*** Opening DATA ***

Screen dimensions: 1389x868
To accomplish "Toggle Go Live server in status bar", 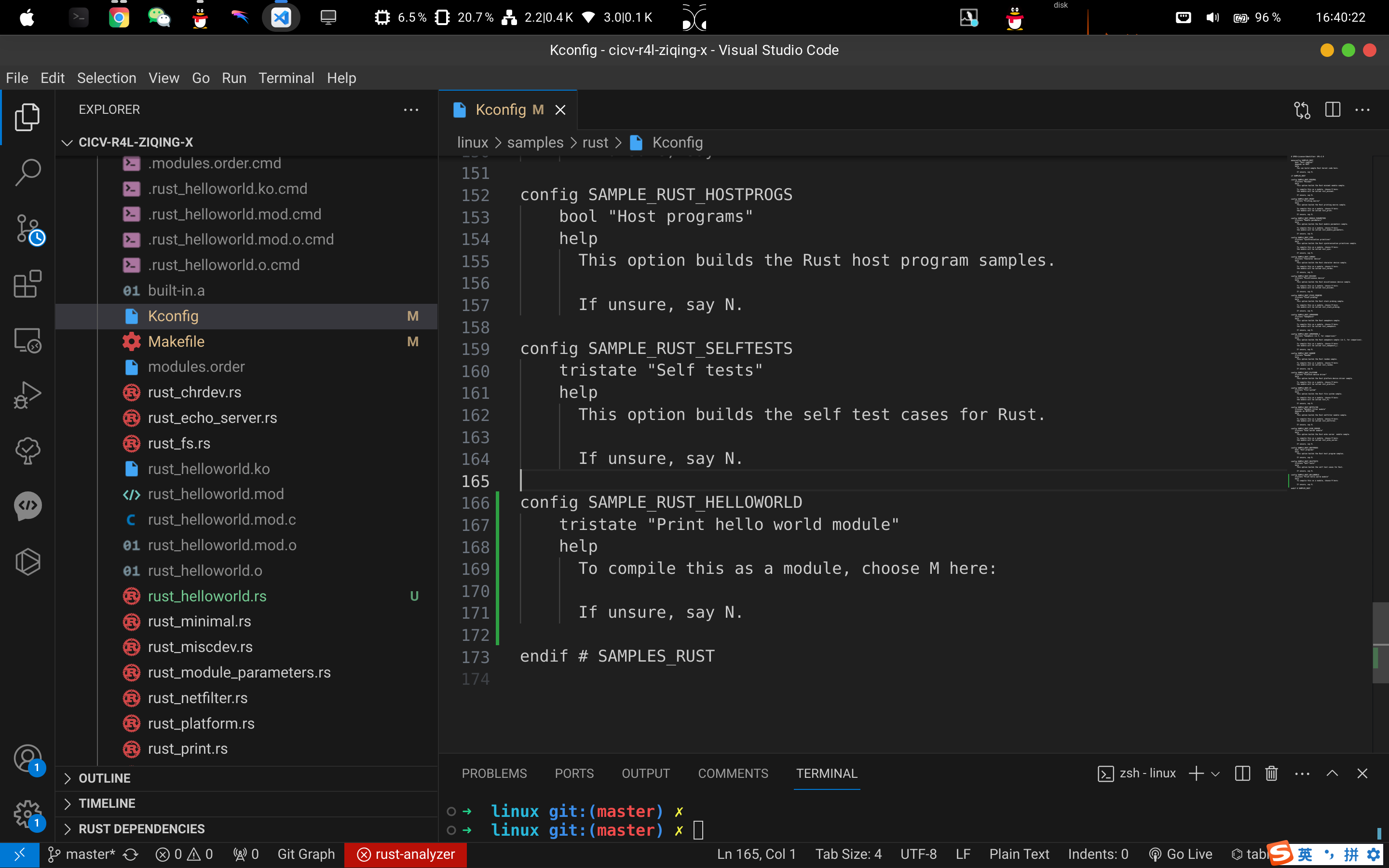I will click(x=1181, y=854).
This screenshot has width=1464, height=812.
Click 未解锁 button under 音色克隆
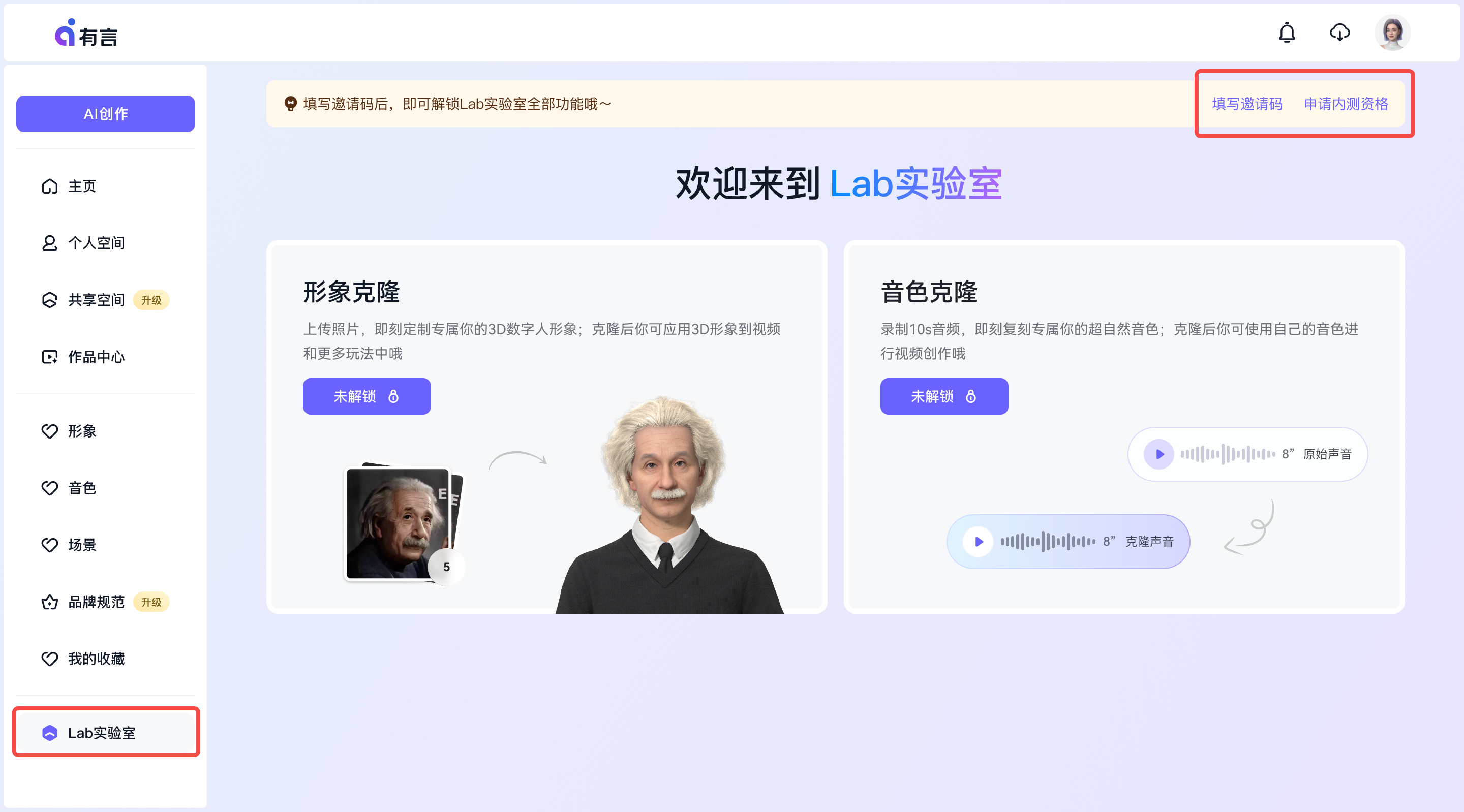[x=944, y=396]
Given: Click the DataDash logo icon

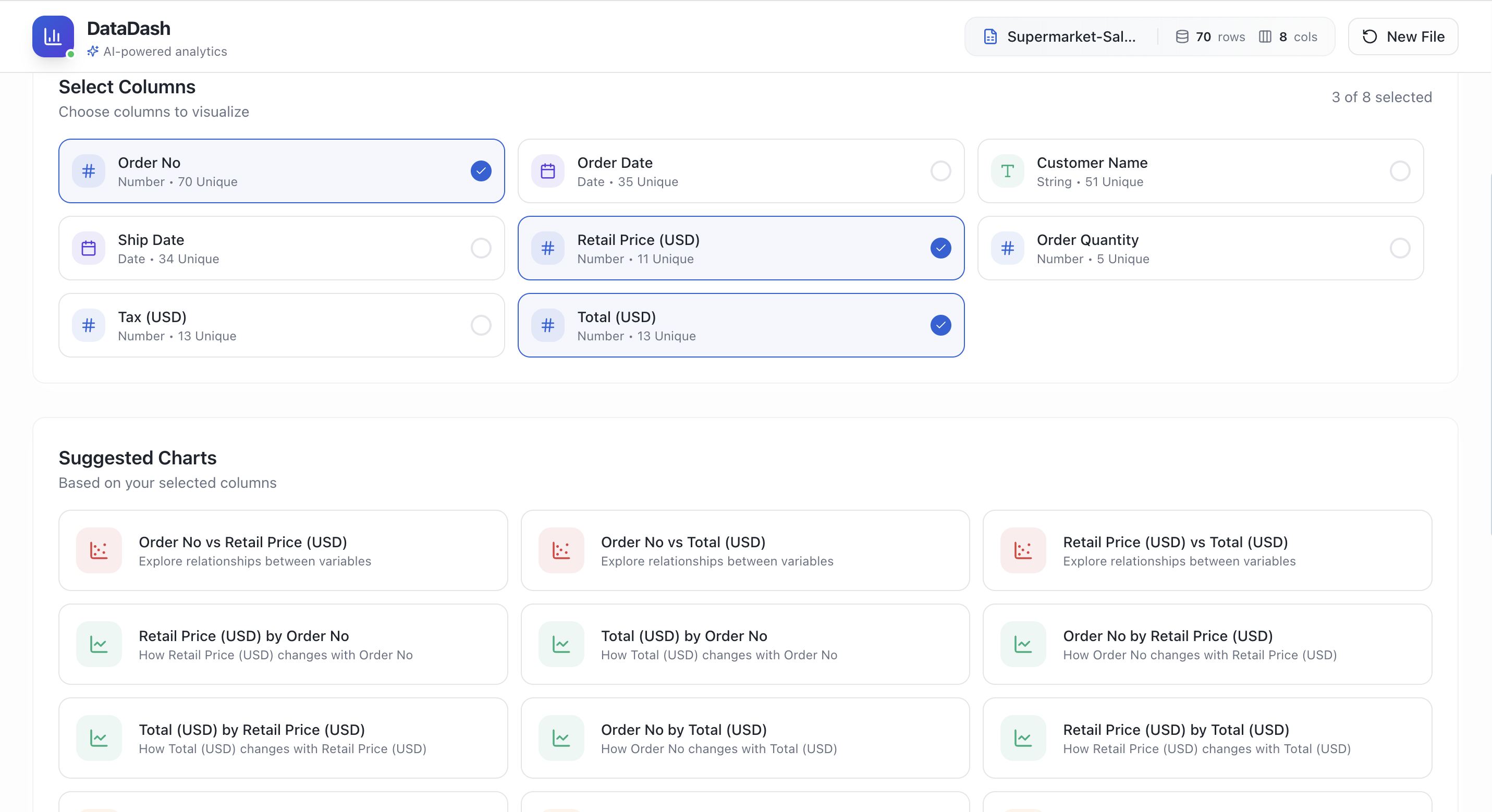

*** Closing DATA ***

_EXERCISE DETAILS_:
Reproduce exactly the lines that run from the line holding "Click 未解锁 button under 音色克隆" through the final line of the entries, and omit every picture.

_TASK RESULT_:
Click 未解锁 button under 音色克隆
[x=944, y=396]
Given: Click the DataDash logo icon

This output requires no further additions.